Renato Losio 💭💥 for AWS Heroes

Posted on Dec 13 • Originally published at cloudiamo.com on Dec 13

S3 Lifecycle or Intelligent-Tiering? Object Size Always Matters

#cloud #aws #costoptimization #s3

As a cloud architect and storage expert, I often hear the question: Which storage class should I use on Amazon S3? The answer is simple: as always, it depends. Today, we’ll explore some anti-patterns you might overlook when transitioning data between storage classes, whether using lifecycle rules or a managed class like S3 Intelligent-Tiering.

A Short Journey Back in Time

Amazon S3 was announced almost 19 years ago. It’s one of the oldest services on the platform, second only to Amazon SQS. What we see today as Amazon S3 vastly differs from what was available many years ago.
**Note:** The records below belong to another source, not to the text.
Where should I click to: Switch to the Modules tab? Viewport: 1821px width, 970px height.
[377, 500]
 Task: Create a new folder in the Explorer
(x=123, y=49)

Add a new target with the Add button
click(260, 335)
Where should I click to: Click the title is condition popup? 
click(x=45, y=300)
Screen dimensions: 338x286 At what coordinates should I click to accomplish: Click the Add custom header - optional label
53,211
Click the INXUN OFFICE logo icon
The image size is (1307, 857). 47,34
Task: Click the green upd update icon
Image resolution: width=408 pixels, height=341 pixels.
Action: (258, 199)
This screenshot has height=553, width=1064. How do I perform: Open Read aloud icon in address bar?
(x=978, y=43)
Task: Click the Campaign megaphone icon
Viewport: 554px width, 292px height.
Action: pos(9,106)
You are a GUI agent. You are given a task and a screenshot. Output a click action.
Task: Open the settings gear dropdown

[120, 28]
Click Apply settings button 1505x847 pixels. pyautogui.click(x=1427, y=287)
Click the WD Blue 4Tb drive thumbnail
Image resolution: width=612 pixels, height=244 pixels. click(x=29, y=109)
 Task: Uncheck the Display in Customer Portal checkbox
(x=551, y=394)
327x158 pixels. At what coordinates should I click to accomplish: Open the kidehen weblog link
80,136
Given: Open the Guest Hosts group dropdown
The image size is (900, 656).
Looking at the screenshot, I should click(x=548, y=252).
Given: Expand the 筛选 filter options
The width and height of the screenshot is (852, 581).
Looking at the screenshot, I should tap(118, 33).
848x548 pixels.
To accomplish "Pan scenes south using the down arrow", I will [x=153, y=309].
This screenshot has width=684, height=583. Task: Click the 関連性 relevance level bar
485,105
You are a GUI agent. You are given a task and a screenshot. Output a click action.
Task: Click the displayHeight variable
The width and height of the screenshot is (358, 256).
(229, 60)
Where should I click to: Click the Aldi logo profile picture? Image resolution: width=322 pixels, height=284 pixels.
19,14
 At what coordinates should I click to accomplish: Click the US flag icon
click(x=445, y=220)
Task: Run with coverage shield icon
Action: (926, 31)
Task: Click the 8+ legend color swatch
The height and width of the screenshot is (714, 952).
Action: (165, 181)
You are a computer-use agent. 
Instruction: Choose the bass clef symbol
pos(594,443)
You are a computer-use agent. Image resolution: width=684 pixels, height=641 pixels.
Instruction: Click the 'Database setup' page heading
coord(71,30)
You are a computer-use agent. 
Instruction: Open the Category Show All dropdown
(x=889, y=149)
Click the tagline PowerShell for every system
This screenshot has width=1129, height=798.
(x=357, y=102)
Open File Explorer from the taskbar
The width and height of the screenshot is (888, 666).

Even just a few years ago, there was no S3 Storage Lens, no conditional writes (introduced earlier this year), and no S3 Intelligent-Tiering storage class. There were no S3 triggers, there was no replication across buckets or regions. When I started working with S3 (around 2010), it was a fairly limited service but, in some ways, simpler than it is today.

At the same time, we tend to forget how expensive it was. As part of the announcement 19 years ago, Jeff Barr wrote:

“1 GB of data for 1 month costs just 15 cents.”

The same storage class today costs just 2.3 cents (or less) per GB in the US East region. With additional storage classes designed to optimize costs, it can go below 0.1 cents per GB.

Storage Class	Storage Price per GB
Standard	2.3 cents (or less)
Standard Infrequent Access	1.25 cents
Glacier Instant Retrieval	0.4 cents
Glacier Deep Archive	Less than 0.1 cents

AWS keeps iterating, adding new features and options. As a cloud architect, your job is to stay up to date. If you deployed and optimized costs on S3 five years ago, it’s time to revisit your setup. There’s a good chance your deployment is no longer optimized, and you might be leaving money on the table. Keep iterating!

How to Choose a Storage Class

Choosing the right storage class depends on the scenario, use case, and associated costs. The price isn’t just about storage. Costs also depend on how you access your data, how you upload it, and how you move it around. So, deciding on the best storage class isn’t always straightforward.

Hot storage refers to data that is frequently accessed and requires fast, consistent response times. On the other hand, cold storage is designed for data accessed infrequently and without the urgency required for hot data. The challenge? The same data often transitions from hot to cold over time.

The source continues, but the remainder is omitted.